[Items in a dataset]
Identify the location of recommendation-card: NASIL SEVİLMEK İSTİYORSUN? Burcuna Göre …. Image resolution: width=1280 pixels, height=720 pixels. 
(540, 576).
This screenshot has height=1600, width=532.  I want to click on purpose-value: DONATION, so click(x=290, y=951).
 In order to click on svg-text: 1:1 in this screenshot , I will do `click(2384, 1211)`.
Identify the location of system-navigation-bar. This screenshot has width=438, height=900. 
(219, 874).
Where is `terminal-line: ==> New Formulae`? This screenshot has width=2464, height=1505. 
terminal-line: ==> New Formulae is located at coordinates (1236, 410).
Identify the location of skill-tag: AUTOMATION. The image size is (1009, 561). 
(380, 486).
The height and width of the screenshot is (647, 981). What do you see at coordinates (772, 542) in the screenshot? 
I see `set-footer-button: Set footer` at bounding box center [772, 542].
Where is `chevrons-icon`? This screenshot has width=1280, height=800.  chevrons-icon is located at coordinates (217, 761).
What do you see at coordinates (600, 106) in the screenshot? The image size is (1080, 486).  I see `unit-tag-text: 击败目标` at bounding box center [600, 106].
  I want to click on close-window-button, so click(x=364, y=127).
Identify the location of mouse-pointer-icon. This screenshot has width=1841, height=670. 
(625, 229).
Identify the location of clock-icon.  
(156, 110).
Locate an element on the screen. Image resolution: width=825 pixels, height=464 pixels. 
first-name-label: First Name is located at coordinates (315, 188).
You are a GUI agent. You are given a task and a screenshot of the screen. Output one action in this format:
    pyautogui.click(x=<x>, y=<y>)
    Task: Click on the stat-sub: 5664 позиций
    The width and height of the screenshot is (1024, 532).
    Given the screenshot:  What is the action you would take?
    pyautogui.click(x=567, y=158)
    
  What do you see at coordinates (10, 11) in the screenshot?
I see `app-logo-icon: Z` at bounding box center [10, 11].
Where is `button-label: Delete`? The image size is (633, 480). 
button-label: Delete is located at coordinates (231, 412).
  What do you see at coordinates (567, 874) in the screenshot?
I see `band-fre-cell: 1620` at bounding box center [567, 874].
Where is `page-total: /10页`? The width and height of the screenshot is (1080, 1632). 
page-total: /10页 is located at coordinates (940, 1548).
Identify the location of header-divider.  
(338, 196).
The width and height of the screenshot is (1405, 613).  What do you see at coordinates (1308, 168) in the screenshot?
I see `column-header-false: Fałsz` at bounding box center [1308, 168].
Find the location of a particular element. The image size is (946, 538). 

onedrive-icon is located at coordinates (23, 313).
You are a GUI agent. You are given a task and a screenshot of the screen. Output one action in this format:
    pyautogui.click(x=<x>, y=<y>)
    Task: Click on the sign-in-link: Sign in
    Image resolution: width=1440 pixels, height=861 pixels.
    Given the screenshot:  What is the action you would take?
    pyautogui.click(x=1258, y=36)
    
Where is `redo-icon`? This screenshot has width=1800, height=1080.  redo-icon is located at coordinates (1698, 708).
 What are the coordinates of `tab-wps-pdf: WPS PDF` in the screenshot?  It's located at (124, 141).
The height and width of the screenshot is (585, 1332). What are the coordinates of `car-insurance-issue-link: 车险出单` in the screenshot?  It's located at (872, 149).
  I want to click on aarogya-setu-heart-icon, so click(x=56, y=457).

What to work on: Reproduce every one of the records above word for word, line for line.

Reply:
Identify the location of recommendation-card: NASIL SEVİLMEK İSTİYORSUN? Burcuna Göre …. Image resolution: width=1280 pixels, height=720 pixels. 
(540, 576).
This screenshot has height=1600, width=532.  I want to click on purpose-value: DONATION, so click(x=290, y=951).
 In order to click on svg-text: 1:1 in this screenshot , I will do `click(2384, 1211)`.
Identify the location of system-navigation-bar. This screenshot has width=438, height=900. 
(219, 874).
Where is `terminal-line: ==> New Formulae`? This screenshot has width=2464, height=1505. 
terminal-line: ==> New Formulae is located at coordinates (1236, 410).
Identify the location of skill-tag: AUTOMATION. The image size is (1009, 561). 
(380, 486).
The height and width of the screenshot is (647, 981). What do you see at coordinates (772, 542) in the screenshot? 
I see `set-footer-button: Set footer` at bounding box center [772, 542].
Where is `chevrons-icon`? This screenshot has width=1280, height=800.  chevrons-icon is located at coordinates (217, 761).
What do you see at coordinates (600, 106) in the screenshot? The image size is (1080, 486).  I see `unit-tag-text: 击败目标` at bounding box center [600, 106].
  I want to click on close-window-button, so click(x=364, y=127).
Identify the location of mouse-pointer-icon. This screenshot has width=1841, height=670. 
(625, 229).
Identify the location of clock-icon.  
(156, 110).
Locate an element on the screen. Image resolution: width=825 pixels, height=464 pixels. 
first-name-label: First Name is located at coordinates (315, 188).
You are a GUI agent. You are given a task and a screenshot of the screen. Output one action in this format:
    pyautogui.click(x=<x>, y=<y>)
    Task: Click on the stat-sub: 5664 позиций
    The width and height of the screenshot is (1024, 532).
    Given the screenshot:  What is the action you would take?
    pyautogui.click(x=567, y=158)
    
  What do you see at coordinates (10, 11) in the screenshot?
I see `app-logo-icon: Z` at bounding box center [10, 11].
Where is `button-label: Delete`? The image size is (633, 480). 
button-label: Delete is located at coordinates (231, 412).
  What do you see at coordinates (567, 874) in the screenshot?
I see `band-fre-cell: 1620` at bounding box center [567, 874].
Where is `page-total: /10页`? The width and height of the screenshot is (1080, 1632). 
page-total: /10页 is located at coordinates (940, 1548).
Identify the location of header-divider.  
(338, 196).
The width and height of the screenshot is (1405, 613).  What do you see at coordinates (1308, 168) in the screenshot?
I see `column-header-false: Fałsz` at bounding box center [1308, 168].
Find the location of a particular element. The image size is (946, 538). 

onedrive-icon is located at coordinates (23, 313).
You are a GUI agent. You are given a task and a screenshot of the screen. Output one action in this format:
    pyautogui.click(x=<x>, y=<y>)
    Task: Click on the sign-in-link: Sign in
    Image resolution: width=1440 pixels, height=861 pixels.
    Given the screenshot:  What is the action you would take?
    pyautogui.click(x=1258, y=36)
    
Where is `redo-icon`? This screenshot has width=1800, height=1080.  redo-icon is located at coordinates (1698, 708).
 What are the coordinates of `tab-wps-pdf: WPS PDF` in the screenshot?  It's located at (124, 141).
The height and width of the screenshot is (585, 1332). What are the coordinates of `car-insurance-issue-link: 车险出单` in the screenshot?  It's located at (872, 149).
  I want to click on aarogya-setu-heart-icon, so click(x=56, y=457).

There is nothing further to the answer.